§ STATED GOAL A: Rewrite the records between the lines holding "will (x=297, y=104)." and "Action: pos(1872,410)", inclusive, replacing "Open" with "Display" and leaving everything else unchanged.

§ SELECTED EXCERPT:
>> begin

HA1004: INTRODUCTION TO ART HISTORY

15 credits

Level 1

First Sub Session

This introductory course will trace major developments in the history of art in the western world from Classical art and architecture in ancient Greece to the beginnings of photography in the nineteenth century.  Aspects of European art to be explored, through painting, prints, sculpture and architecture, will range from the Classicism of Greece and Rome to the rise of the Medieval Gothic cathedrals, the rebirth of Classicism in the Renaissance to the grandeur of the Baroque and the ornament of the Rococo, and the revolutionary order of Neo-Classicism to the imagination and emotion of Romanticism.

>> end

(Records)

>> begin

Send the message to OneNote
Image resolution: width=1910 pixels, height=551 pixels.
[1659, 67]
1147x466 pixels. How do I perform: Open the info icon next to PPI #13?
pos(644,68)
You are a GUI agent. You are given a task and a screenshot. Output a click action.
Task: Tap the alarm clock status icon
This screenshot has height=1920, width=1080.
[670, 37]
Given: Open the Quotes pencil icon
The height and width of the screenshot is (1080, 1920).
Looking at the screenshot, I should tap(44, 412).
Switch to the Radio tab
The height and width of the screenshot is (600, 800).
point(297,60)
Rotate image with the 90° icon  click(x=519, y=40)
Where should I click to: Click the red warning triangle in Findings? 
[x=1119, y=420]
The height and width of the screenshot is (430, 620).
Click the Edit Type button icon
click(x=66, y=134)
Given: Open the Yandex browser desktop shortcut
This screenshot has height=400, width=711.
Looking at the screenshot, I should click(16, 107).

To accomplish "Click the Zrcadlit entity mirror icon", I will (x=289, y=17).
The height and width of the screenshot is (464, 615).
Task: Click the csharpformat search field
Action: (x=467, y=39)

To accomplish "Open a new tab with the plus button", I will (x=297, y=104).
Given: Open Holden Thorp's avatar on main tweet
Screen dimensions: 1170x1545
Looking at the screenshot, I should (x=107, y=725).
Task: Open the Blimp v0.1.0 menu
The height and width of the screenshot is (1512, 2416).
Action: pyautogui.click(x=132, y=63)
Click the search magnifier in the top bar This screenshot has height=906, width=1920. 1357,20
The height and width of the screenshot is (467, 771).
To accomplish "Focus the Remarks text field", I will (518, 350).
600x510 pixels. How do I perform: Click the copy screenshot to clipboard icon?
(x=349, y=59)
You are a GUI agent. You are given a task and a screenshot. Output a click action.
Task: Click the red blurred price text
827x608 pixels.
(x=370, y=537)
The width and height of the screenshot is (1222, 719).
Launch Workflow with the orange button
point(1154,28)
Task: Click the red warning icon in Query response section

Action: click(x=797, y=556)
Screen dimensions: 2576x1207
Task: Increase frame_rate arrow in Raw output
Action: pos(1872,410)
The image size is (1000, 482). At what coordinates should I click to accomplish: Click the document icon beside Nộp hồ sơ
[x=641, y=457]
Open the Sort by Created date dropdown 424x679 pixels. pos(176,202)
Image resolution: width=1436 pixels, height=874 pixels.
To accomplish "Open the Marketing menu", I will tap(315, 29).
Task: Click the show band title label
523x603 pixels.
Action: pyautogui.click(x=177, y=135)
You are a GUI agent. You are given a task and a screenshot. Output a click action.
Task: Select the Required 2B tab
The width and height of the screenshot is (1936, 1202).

>> end

§ STATED GOAL B: List the art forms through which the course description says aspects of European art will be explored.

§ COMPLETE OUTPUT A:
To accomplish "Display a new tab with the plus button", I will (x=297, y=104).
Given: Display Holden Thorp's avatar on main tweet
Screen dimensions: 1170x1545
Looking at the screenshot, I should (x=107, y=725).
Task: Display the Blimp v0.1.0 menu
The height and width of the screenshot is (1512, 2416).
Action: pyautogui.click(x=132, y=63)
Click the search magnifier in the top bar This screenshot has height=906, width=1920. 1357,20
The height and width of the screenshot is (467, 771).
To accomplish "Focus the Remarks text field", I will (518, 350).
600x510 pixels. How do I perform: Click the copy screenshot to clipboard icon?
(x=349, y=59)
You are a GUI agent. You are given a task and a screenshot. Output a click action.
Task: Click the red blurred price text
827x608 pixels.
(x=370, y=537)
The width and height of the screenshot is (1222, 719).
Launch Workflow with the orange button
point(1154,28)
Task: Click the red warning icon in Query response section

Action: click(x=797, y=556)
Screen dimensions: 2576x1207
Task: Increase frame_rate arrow in Raw output
Action: pos(1872,410)

§ COMPLETE OUTPUT B: Painting, prints, sculpture, architecture